Howdy,

Can anyone explain to me when psql tries to convert between encodings?
It seems to disregard encodings set with SET CLIENT_ENCODING.

The following reproduces the behaviour I'm seeing:

1. create an UNICODE database

2. run the following:
     set client_encoding to latin1;
     create table bla(a text);
     insert into bla values('meëep');

3. try the following from psql:
     Welcome to psql 7.3.4, the PostgreSQL interactive terminal.
     
     Type:  \copyright for distribution terms
            \h for help with SQL commands
            \? for help on internal slash commands
            \g or terminate with semicolon to execute query
            \q to quit
     
     mathijs=# select * from bla;
        a
     -------
      meëep
     (1 row)
     
     mathijs=# set client_encoding = latin1;
     SET
     mathijs=# select * from bla;
       a
     ------
      meep
     (1 row)
     
     mathijs=# \encoding latin1
     mathijs=# select * from bla;
        a
     -------
      meëep
     (1 row)
 
After setting CLIENT_ENCODING, the middle character gets dropped.
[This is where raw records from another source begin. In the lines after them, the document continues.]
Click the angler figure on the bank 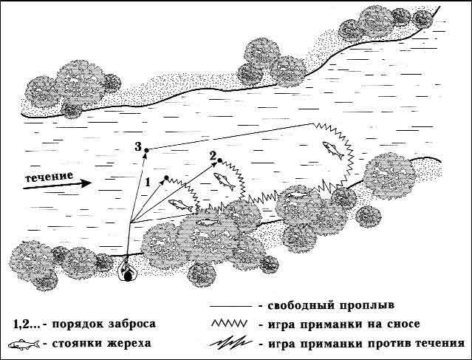tap(128, 270)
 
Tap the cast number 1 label tap(148, 182)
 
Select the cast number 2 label tap(213, 156)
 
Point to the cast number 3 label tap(138, 146)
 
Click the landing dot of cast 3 tap(146, 150)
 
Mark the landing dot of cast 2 tap(219, 160)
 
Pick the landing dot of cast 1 tap(166, 177)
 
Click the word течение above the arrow tap(49, 177)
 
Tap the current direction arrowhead tap(86, 183)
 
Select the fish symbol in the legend tap(24, 344)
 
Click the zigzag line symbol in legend tap(230, 323)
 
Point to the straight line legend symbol tap(231, 306)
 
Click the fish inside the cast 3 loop tap(333, 150)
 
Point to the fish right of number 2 tap(225, 181)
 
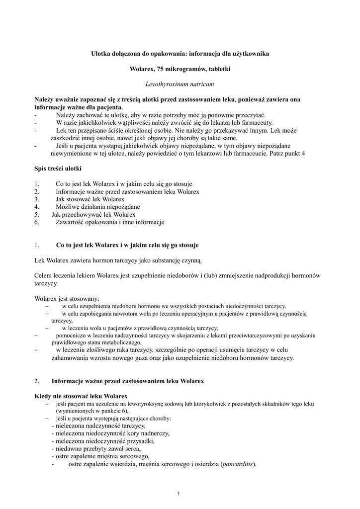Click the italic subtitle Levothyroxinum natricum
(180, 85)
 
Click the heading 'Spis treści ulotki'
(54, 169)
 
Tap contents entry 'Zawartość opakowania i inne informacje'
(109, 222)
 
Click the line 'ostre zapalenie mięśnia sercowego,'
(100, 456)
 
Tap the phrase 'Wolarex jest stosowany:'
(67, 299)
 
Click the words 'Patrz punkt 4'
(287, 154)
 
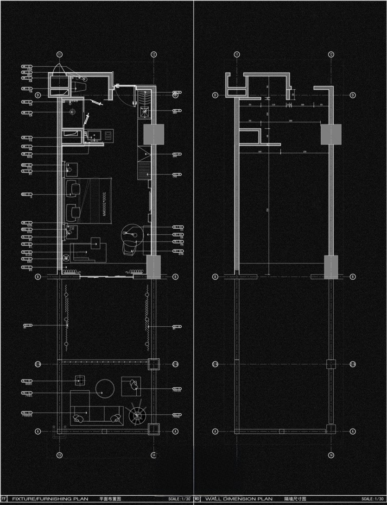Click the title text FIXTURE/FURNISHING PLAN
click(x=52, y=499)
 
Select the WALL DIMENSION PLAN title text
click(x=239, y=499)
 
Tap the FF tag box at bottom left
click(x=4, y=499)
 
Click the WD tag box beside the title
click(x=197, y=499)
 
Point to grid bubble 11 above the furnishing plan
click(x=59, y=54)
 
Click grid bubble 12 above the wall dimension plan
click(x=331, y=54)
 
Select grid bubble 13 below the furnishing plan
click(x=59, y=455)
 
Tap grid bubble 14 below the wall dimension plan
click(x=331, y=455)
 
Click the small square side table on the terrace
click(x=80, y=381)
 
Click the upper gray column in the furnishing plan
click(x=153, y=134)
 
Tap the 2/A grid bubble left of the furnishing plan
click(x=38, y=364)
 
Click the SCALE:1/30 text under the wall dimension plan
click(x=373, y=499)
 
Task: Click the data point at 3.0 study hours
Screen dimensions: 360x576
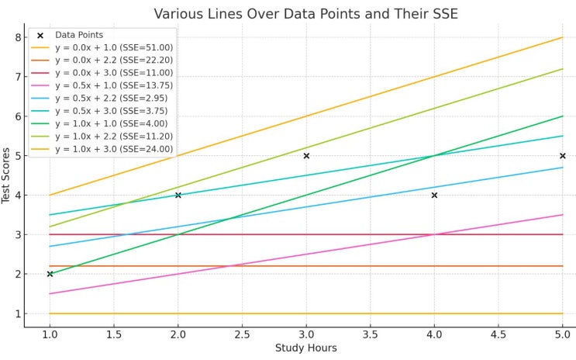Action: [x=306, y=156]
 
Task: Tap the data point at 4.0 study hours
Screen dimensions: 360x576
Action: [x=434, y=195]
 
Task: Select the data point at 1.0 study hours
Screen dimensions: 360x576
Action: [x=50, y=274]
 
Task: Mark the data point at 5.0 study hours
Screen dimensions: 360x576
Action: [x=562, y=156]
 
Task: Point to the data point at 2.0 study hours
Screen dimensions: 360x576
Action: [x=178, y=195]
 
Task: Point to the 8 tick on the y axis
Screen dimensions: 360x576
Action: [x=17, y=37]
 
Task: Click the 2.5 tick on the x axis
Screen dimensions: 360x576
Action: [x=242, y=334]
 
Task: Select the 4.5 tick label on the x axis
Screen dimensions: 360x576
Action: [x=498, y=334]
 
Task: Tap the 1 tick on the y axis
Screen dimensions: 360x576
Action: [x=17, y=314]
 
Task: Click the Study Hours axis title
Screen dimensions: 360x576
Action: [x=305, y=348]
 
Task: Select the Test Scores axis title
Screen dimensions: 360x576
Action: [x=7, y=175]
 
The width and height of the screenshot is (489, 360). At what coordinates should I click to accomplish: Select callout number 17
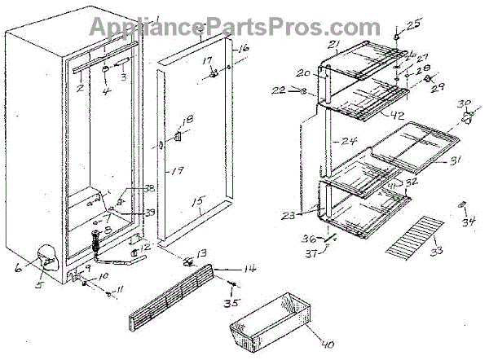point(207,60)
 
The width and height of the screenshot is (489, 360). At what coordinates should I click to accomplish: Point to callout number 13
point(200,252)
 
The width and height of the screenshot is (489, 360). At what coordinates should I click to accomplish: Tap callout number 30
point(465,104)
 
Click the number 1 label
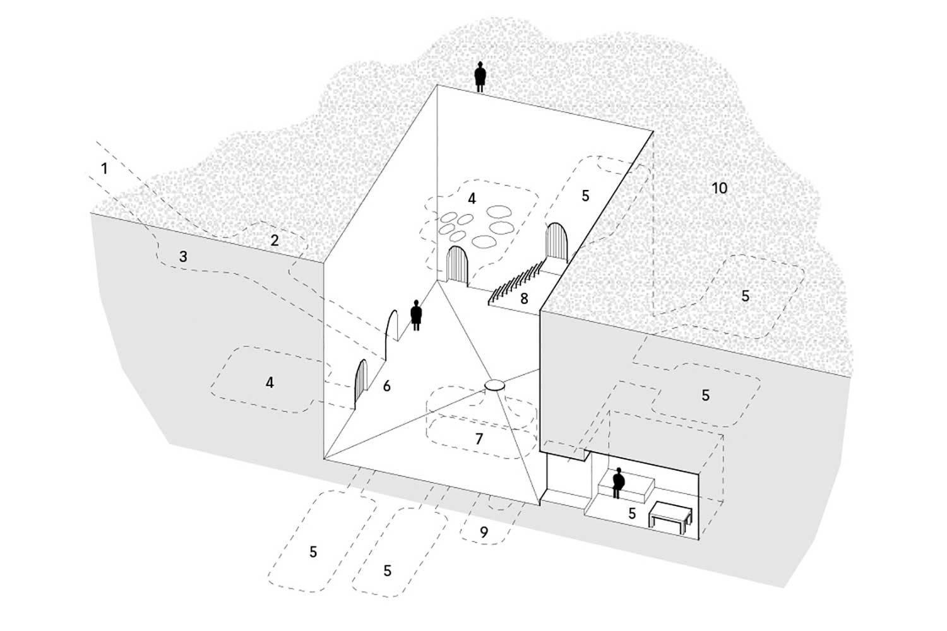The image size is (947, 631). click(x=104, y=168)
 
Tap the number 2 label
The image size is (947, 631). click(x=274, y=240)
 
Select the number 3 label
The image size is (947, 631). click(x=183, y=257)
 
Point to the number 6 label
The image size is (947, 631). click(x=386, y=386)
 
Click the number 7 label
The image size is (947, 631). click(x=479, y=438)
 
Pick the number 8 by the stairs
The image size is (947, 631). click(x=524, y=298)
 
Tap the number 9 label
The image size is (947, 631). click(x=484, y=532)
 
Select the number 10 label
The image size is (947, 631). click(x=719, y=187)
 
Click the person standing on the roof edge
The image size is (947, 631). click(x=480, y=76)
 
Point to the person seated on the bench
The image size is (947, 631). click(x=618, y=482)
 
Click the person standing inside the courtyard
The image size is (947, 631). click(x=416, y=314)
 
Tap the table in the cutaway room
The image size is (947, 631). click(x=670, y=516)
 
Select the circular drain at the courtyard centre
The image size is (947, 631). click(x=494, y=385)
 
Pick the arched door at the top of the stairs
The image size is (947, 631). click(x=557, y=242)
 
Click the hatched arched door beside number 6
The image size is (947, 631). click(x=360, y=382)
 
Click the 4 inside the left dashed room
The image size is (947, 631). click(x=270, y=382)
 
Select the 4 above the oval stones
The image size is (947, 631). click(x=472, y=198)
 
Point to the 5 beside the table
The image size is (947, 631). click(x=632, y=514)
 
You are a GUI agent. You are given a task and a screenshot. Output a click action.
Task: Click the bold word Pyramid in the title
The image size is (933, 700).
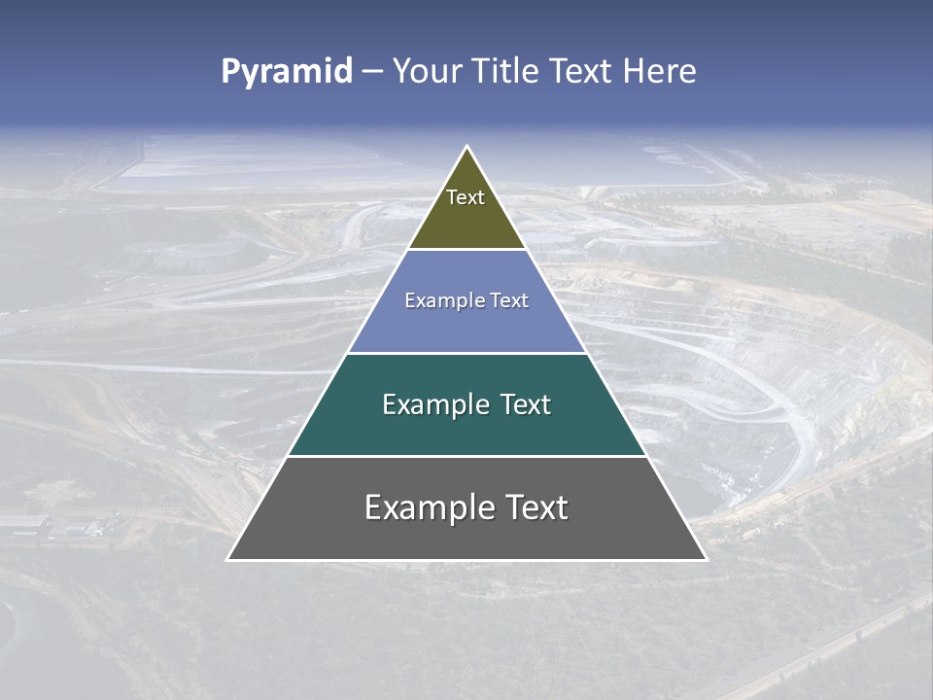[x=286, y=71]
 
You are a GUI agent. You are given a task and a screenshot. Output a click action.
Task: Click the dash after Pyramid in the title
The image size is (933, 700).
[x=371, y=72]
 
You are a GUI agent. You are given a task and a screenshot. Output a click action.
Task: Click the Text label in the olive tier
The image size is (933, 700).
[x=466, y=197]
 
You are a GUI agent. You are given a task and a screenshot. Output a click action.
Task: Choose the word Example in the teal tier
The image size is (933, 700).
[x=432, y=404]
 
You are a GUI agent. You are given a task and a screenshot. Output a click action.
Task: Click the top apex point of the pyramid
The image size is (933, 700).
[x=466, y=147]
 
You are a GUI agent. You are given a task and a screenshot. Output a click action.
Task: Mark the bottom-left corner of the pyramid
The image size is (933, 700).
[x=228, y=559]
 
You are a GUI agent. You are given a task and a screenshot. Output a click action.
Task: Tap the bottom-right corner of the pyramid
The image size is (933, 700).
[x=706, y=559]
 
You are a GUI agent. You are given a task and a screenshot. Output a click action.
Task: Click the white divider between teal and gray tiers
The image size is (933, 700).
[x=466, y=456]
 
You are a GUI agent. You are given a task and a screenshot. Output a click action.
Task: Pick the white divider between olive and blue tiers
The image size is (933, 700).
[x=466, y=250]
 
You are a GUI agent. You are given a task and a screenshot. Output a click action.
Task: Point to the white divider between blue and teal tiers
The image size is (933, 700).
[x=466, y=353]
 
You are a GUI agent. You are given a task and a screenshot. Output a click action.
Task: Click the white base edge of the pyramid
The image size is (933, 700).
[x=466, y=560]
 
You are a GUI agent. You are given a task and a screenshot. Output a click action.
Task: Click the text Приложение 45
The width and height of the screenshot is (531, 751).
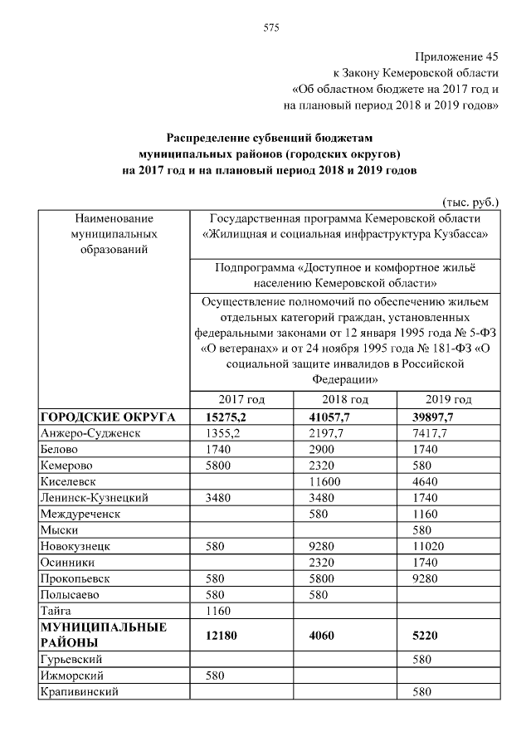coord(456,56)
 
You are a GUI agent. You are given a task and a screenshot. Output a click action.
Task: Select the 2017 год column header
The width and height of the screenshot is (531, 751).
coord(241,399)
To me
it seems like psql is considering the data it gets from the server as
UTF8, tries to interpret it as UTF8, sees the ë (which is indeed an
invalid UTF8 character) and drops it.

My question is: why does psql seem to think it's receiving UTF8 data
-after- I've changed the client_encoding. I've checked with a network
sniffer that results returned with or without using \encoding (as
expected) are the same. Is this behaviour a bug? If not, it does not
seem very obvious to me; I would expect psql to keep track of the
encoding set between the server and the client.